SELECTED EXCERPT>
[Start of section]

Dr. Ehrman suggests that, in Mark’s collective memory, John the Baptist was “the forerunner of one who was greater,” and not the “leader” or “teacher” of Jesus (245). It is my position that his account reinforces the gospels’ refraction (bending) of the most primitive memory:
Mark 1:1-4, NRSV. 1 “The beginning of the good news of Jesus Christ (the Son of God). 2 As it is written in the prophet Isaiah: ‘See, I am sending my messenger ahead of you, who will prepare your way (Malachi 3:1a); 3 the voice of one crying out in the wilderness: ‘Prepare the way of the Lord, make his paths straight (Isaiah 40:3).’ John the baptizer appeared in the (Judean) wilderness, proclaiming a baptism of repentance for the forgiveness of sins.”
This gospel unit is saying: (1) I am telling you the joyous story of Jesus the anointed one. (2) This is a story of the Lord (YHWH) coming to his people. (3) The story begins with Malachi and Isaiah. (4) Their foresight anticipated the “preparer” role of John the Baptist, an Elijah “type.” (cf. Malachi 4:5-6; Mark 9:13, “…Elijah has come, and they did to him whatever they pleased;” cf. Matthew 17:13).

[End of section]

ABOUT THIS EXERCISE> Decide whether each statement below agrees with the excerpt on the opening of Mark, giving yes or no and quoting the words of the excerpt that decide it. (a) Dr. Ehrman holds that Mark's collective memory cast John the Baptist as the teacher of Jesus. (b) The author explains the word "refraction" as bending. (c) The excerpt's reading of the gospel unit states that the story begins with Malachi and Isaiah.

DATA SECTION>
[Start of section]

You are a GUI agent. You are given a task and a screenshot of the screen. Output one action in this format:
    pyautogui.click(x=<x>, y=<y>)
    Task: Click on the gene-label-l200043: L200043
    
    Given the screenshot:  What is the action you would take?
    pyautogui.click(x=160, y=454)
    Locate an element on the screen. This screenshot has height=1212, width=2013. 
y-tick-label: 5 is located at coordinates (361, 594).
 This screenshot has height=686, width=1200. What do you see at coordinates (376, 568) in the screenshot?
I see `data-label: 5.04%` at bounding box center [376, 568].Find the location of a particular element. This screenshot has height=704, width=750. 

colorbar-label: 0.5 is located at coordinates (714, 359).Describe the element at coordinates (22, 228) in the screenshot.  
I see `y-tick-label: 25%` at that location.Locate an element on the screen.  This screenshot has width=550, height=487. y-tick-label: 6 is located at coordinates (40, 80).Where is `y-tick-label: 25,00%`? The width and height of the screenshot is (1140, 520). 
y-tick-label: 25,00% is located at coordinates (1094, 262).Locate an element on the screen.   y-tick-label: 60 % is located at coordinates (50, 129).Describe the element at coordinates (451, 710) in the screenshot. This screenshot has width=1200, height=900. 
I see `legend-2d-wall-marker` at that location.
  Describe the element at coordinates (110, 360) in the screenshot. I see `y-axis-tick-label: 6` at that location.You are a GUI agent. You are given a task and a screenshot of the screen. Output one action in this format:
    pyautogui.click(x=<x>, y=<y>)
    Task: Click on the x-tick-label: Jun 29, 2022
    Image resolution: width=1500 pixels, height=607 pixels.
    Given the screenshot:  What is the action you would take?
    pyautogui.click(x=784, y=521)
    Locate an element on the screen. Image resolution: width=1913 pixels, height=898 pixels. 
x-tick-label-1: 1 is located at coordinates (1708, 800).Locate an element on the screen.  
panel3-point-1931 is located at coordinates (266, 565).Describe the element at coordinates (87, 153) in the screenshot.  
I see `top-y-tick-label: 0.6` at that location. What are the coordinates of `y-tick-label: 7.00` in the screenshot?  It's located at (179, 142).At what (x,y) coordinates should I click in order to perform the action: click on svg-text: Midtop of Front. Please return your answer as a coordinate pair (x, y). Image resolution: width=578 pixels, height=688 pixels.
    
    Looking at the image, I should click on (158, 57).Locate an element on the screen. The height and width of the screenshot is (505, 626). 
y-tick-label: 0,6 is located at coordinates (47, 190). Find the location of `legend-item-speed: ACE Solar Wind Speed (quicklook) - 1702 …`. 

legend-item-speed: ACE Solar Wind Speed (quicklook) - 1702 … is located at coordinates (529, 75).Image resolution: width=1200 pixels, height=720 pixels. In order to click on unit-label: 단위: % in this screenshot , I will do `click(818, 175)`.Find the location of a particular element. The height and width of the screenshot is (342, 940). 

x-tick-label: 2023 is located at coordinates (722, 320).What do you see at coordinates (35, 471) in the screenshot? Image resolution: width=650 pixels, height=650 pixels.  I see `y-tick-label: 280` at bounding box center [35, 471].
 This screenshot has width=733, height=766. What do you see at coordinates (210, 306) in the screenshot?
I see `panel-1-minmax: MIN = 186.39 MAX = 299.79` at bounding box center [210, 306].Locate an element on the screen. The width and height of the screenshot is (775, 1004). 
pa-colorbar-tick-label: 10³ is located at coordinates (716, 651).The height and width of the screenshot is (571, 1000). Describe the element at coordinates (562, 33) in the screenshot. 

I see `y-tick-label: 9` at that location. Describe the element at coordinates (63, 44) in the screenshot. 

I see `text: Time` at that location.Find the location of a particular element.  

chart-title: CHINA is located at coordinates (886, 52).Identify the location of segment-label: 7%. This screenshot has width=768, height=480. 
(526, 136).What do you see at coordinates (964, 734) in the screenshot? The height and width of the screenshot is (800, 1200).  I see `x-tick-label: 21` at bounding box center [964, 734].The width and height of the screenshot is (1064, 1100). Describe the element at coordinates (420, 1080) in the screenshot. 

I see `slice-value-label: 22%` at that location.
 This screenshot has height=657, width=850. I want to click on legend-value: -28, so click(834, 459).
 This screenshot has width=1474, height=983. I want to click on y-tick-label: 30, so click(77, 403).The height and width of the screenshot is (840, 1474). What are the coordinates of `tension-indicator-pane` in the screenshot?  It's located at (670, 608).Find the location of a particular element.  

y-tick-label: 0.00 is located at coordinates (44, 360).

[End of section]

REPLY TO THE EXERCISE>
(a) No: "the forerunner of one who was greater,” and not the “leader” or “teacher” of Jesus
(b) Yes: "refraction (bending)"
(c) Yes: "The story begins with Malachi and Isaiah."